Data excerpts:
'''
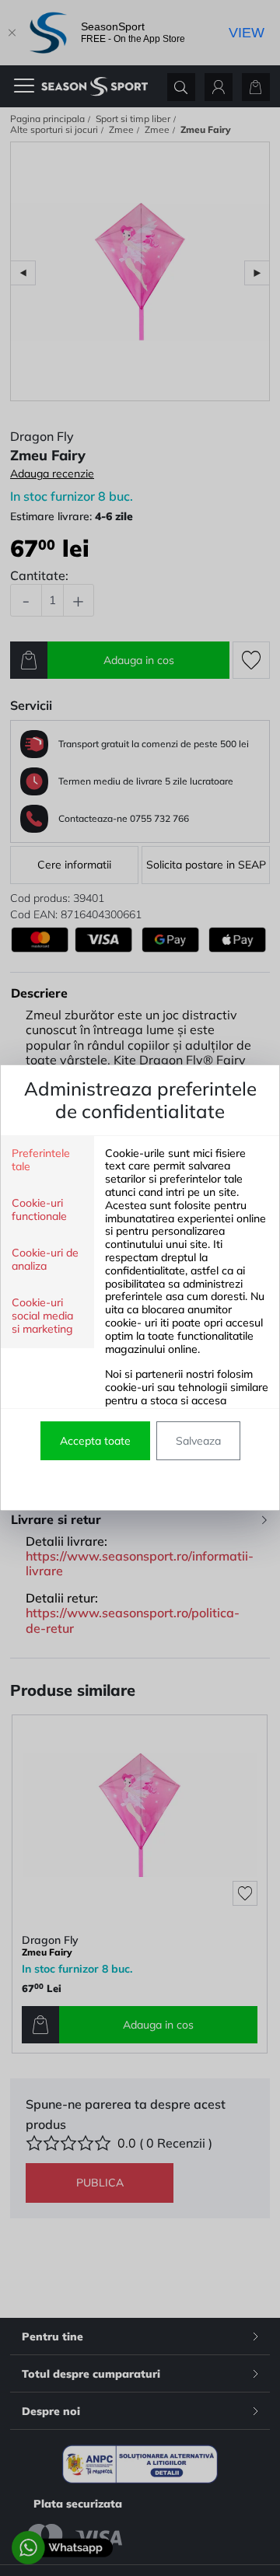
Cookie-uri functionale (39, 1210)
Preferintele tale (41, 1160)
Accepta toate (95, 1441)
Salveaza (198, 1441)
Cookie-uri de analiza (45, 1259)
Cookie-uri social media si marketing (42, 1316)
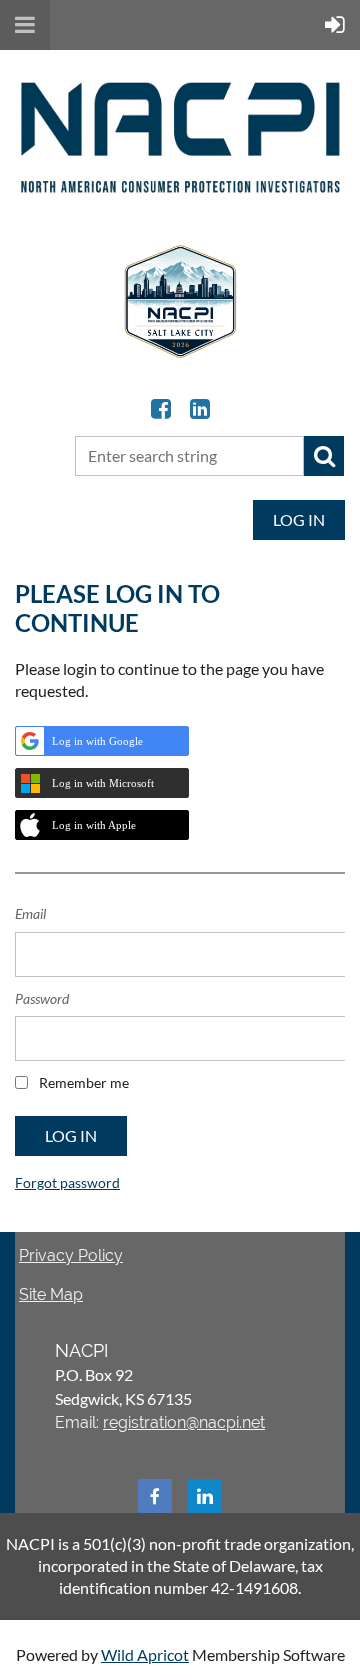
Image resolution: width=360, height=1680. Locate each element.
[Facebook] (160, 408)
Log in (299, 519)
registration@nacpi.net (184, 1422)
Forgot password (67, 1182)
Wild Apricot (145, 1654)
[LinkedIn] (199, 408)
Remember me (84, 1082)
'''
'''
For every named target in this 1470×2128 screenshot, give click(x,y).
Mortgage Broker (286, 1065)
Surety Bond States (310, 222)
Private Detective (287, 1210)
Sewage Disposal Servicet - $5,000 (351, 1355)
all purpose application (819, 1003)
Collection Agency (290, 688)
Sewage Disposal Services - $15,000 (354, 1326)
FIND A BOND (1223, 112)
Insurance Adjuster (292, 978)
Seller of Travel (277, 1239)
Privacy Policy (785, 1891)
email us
'''
'''
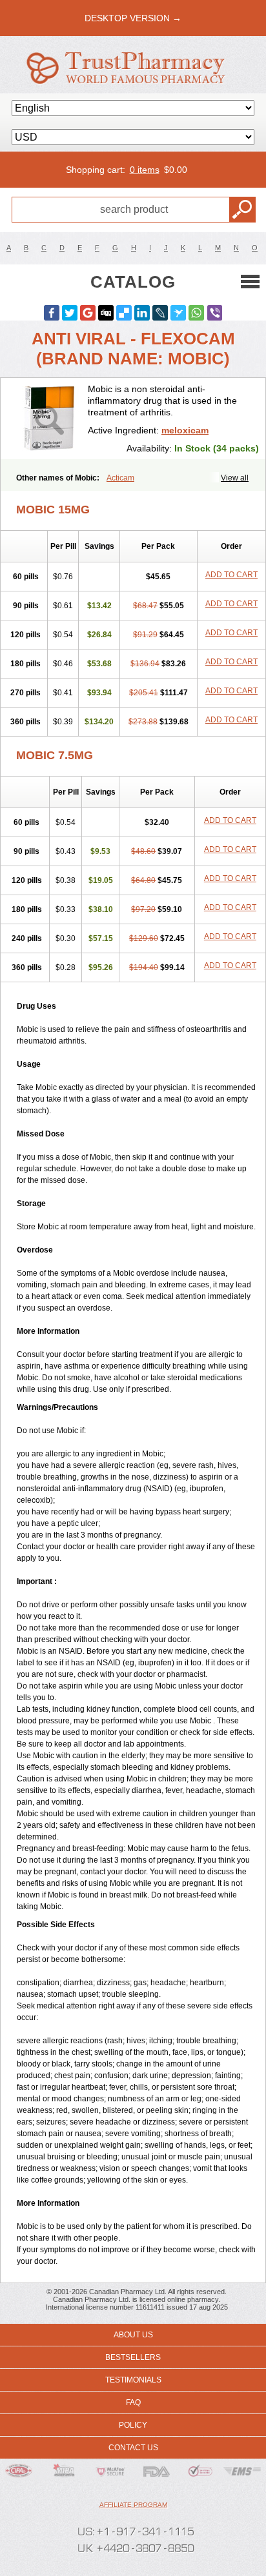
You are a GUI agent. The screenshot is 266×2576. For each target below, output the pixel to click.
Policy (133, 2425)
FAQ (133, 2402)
'''
Problem description: Everything from the line with "registration@nacpi.net (184, 1422)" through the line with "Remember me (84, 1082)" in the listing above must be retyped exactly, with nothing added.

Problem solution:
registration@nacpi.net (184, 1422)
Forgot password (67, 1182)
Wild Apricot (145, 1654)
[LinkedIn] (199, 408)
Remember me (84, 1082)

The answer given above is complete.